ACTIVITY: Copy nothing but the lines below running from the line containing "You are a GUI" through the line containing "Task: Expand the", both end lines included.

*** Block opens ***

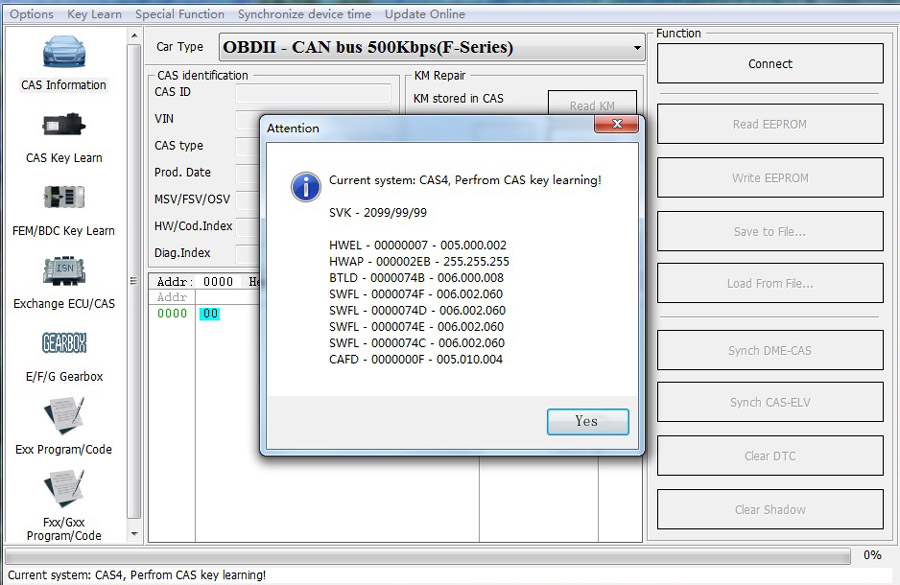Open the Options menu
Image resolution: width=900 pixels, height=585 pixels.
coord(30,14)
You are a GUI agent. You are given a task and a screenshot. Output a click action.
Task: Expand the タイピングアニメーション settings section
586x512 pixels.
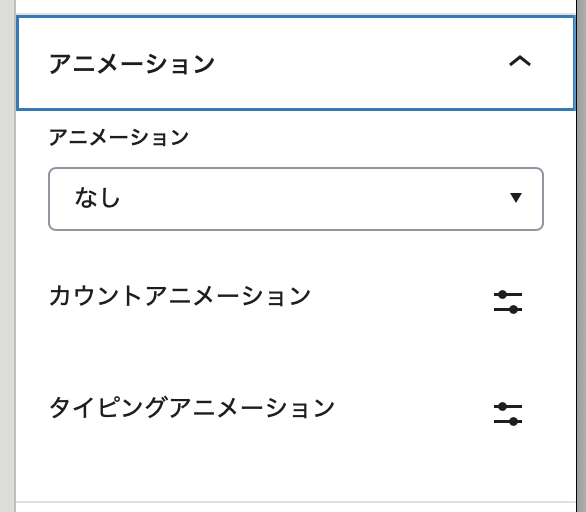pyautogui.click(x=296, y=408)
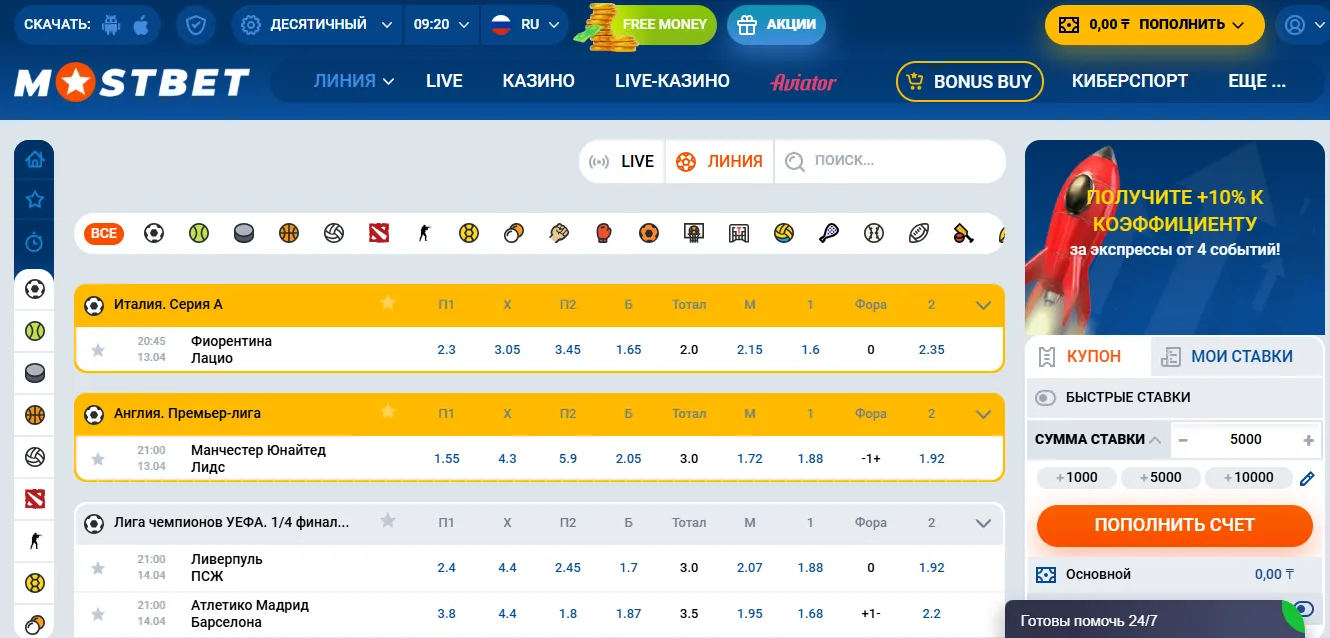Image resolution: width=1330 pixels, height=638 pixels.
Task: Open the user profile icon
Action: [1295, 25]
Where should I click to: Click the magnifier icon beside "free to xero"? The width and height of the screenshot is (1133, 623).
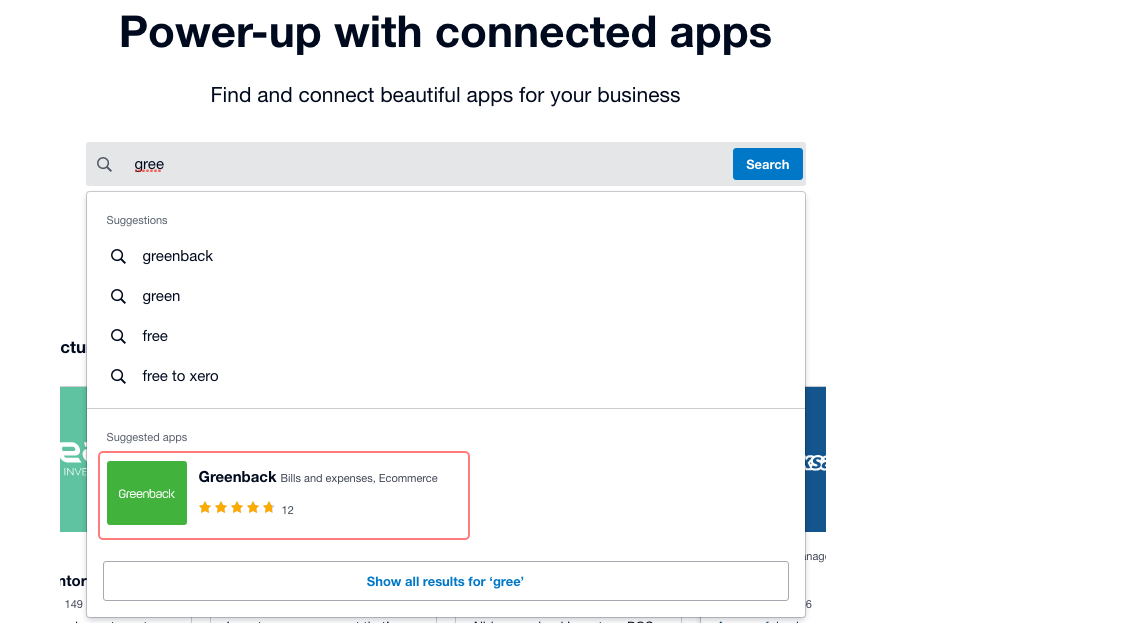[x=118, y=377]
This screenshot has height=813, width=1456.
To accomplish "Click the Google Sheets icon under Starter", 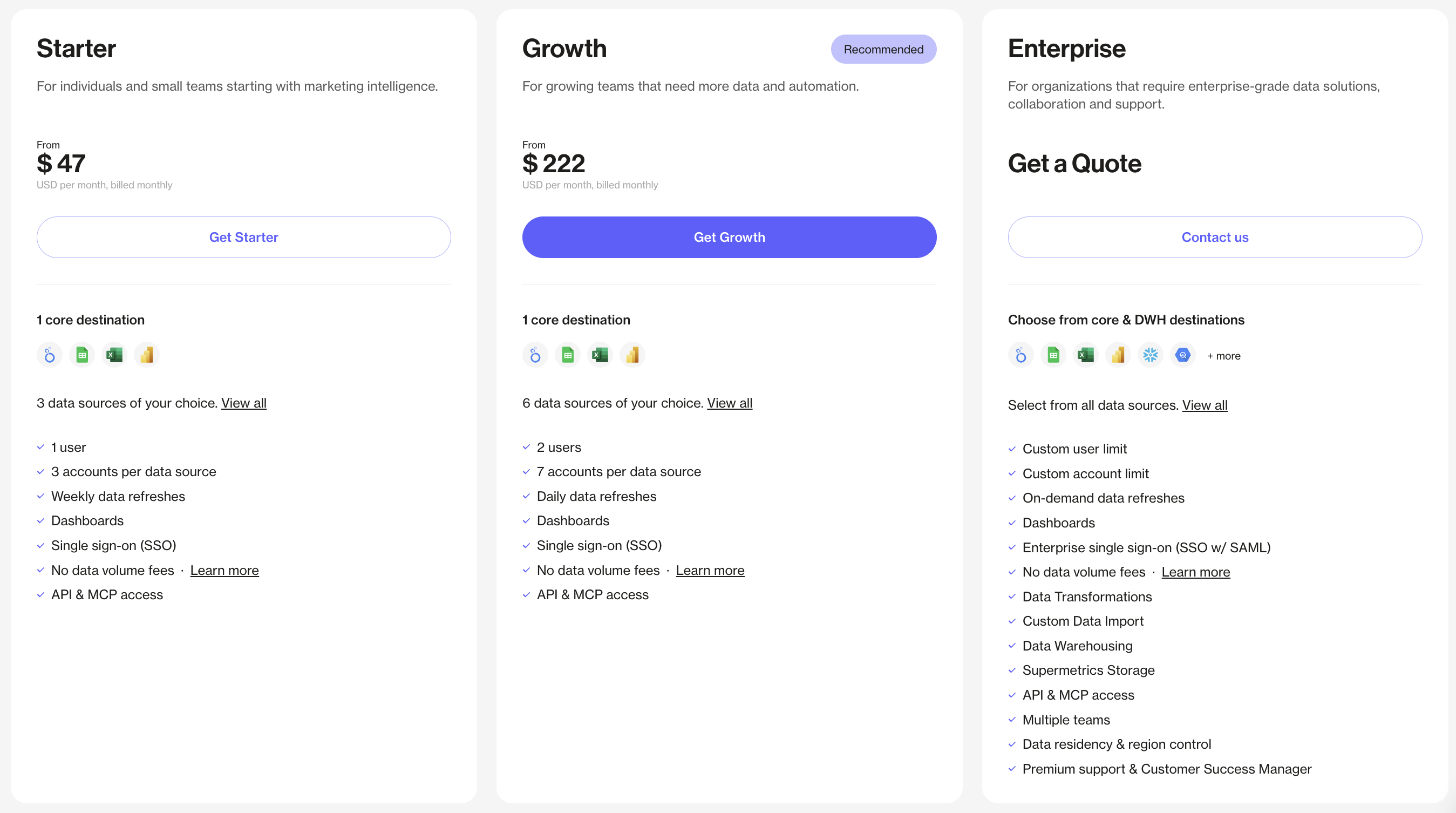I will tap(81, 355).
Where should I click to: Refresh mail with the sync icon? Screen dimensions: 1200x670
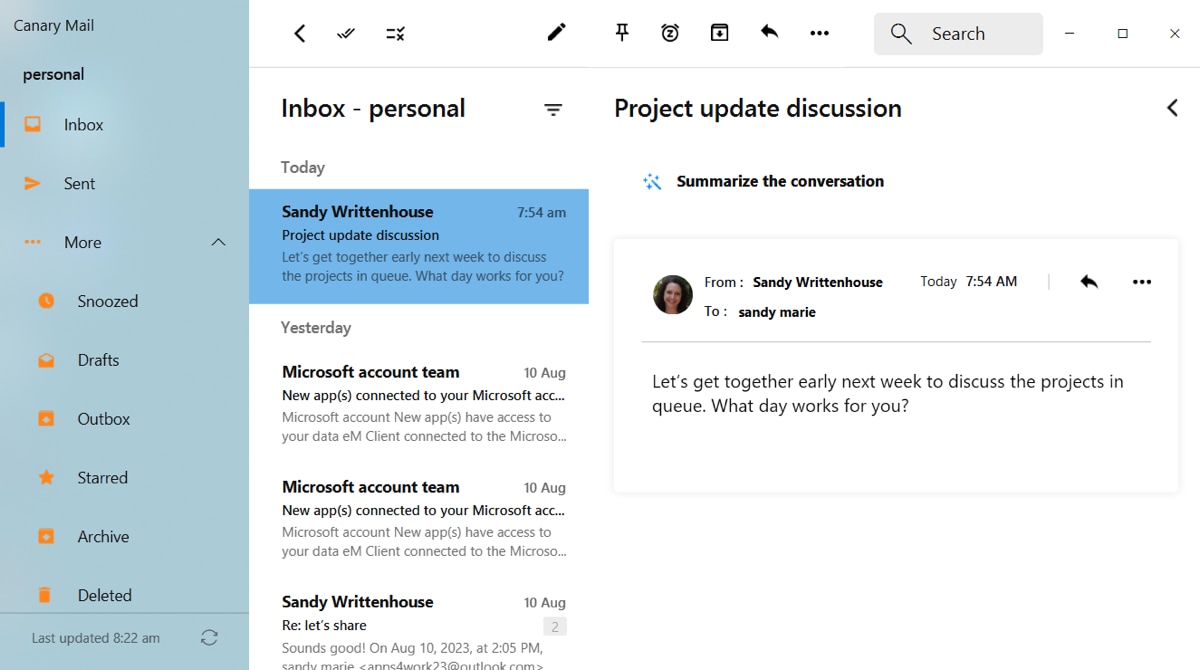[209, 637]
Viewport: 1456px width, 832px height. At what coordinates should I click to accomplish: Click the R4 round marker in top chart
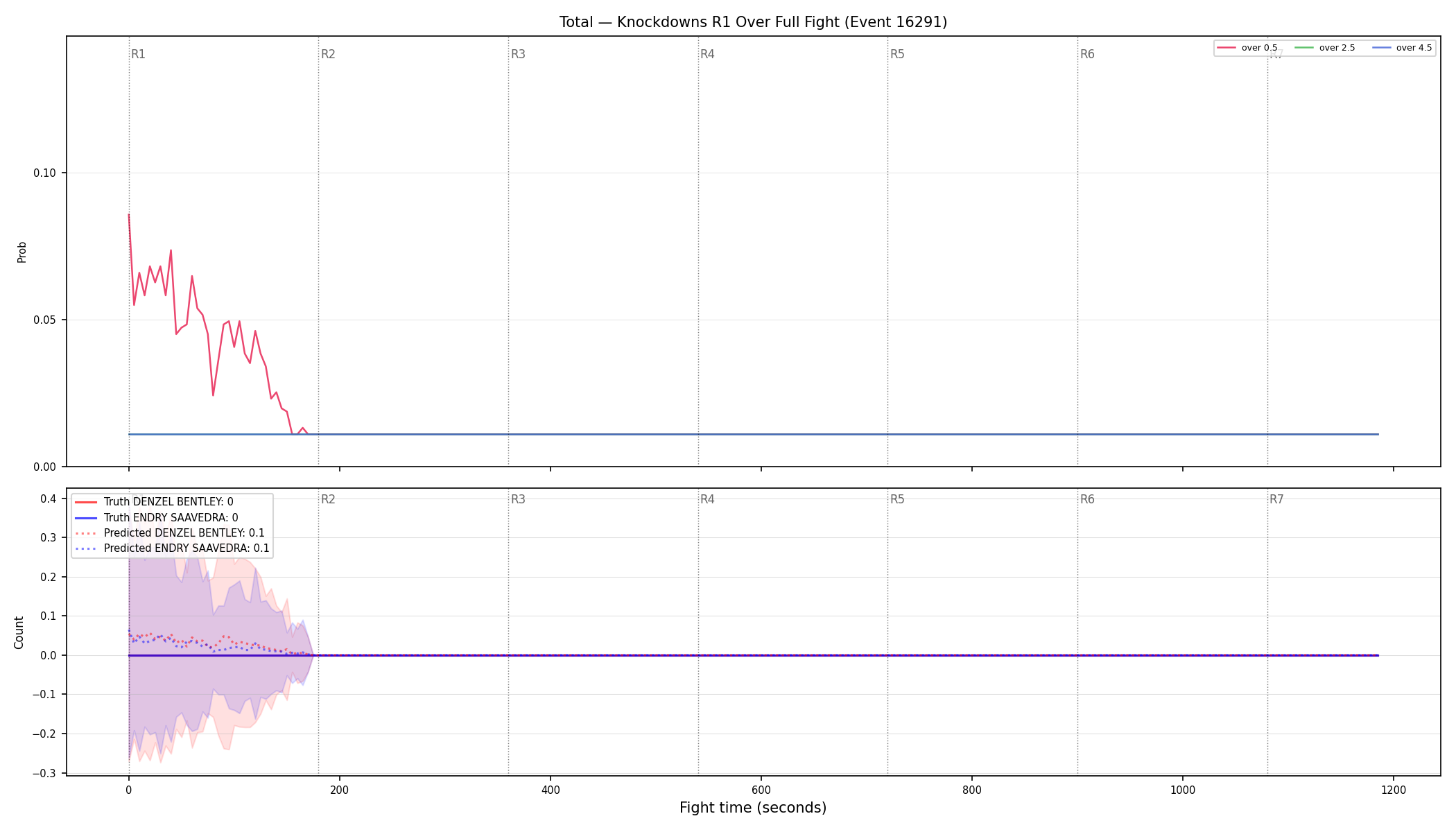click(x=707, y=54)
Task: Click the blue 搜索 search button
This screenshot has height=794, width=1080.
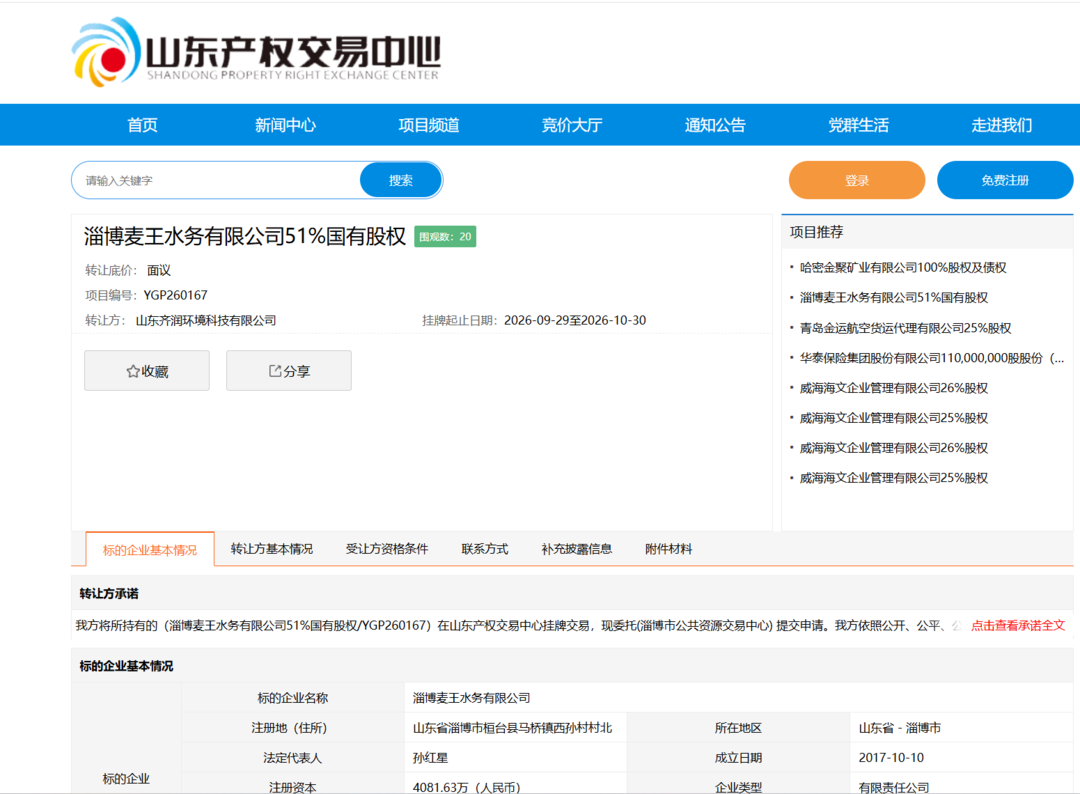Action: [400, 180]
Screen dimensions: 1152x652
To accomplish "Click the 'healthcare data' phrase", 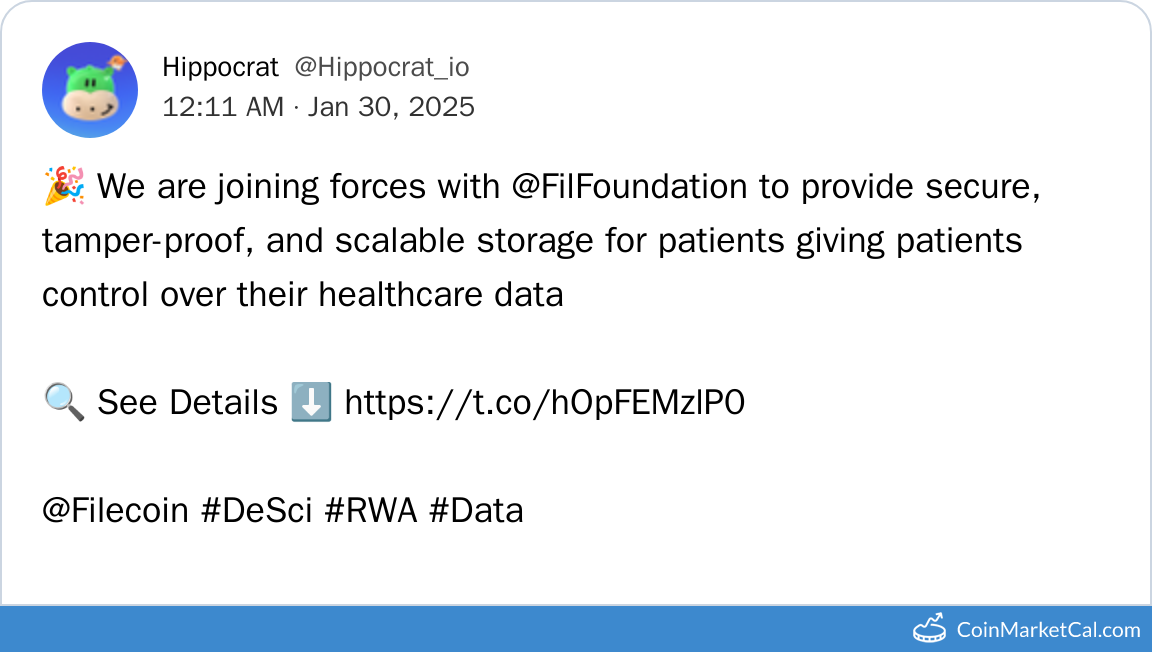I will 440,295.
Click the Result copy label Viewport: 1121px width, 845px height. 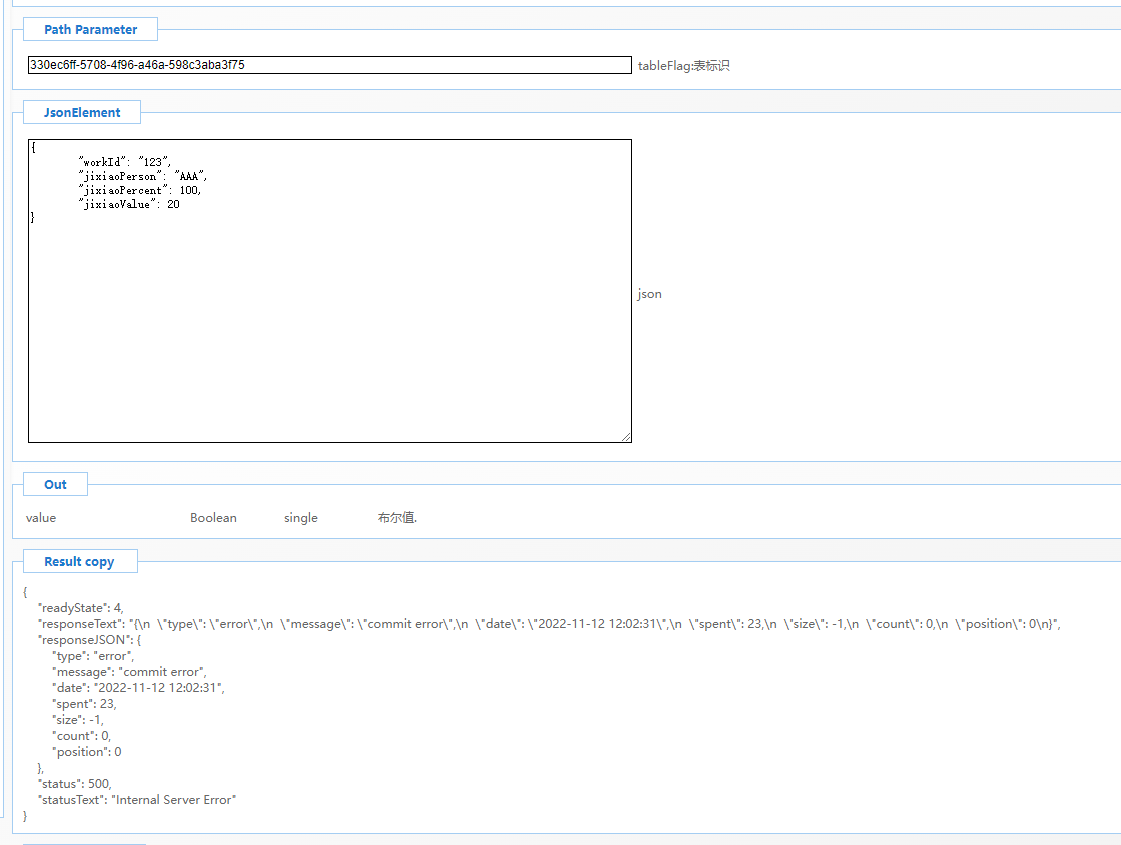[79, 562]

*** Block closes ***

TASK SOLUTION:
You are a GUI agent. You are given a task and a screenshot. Output a click action.
Task: Expand the タイピングアニメーション settings section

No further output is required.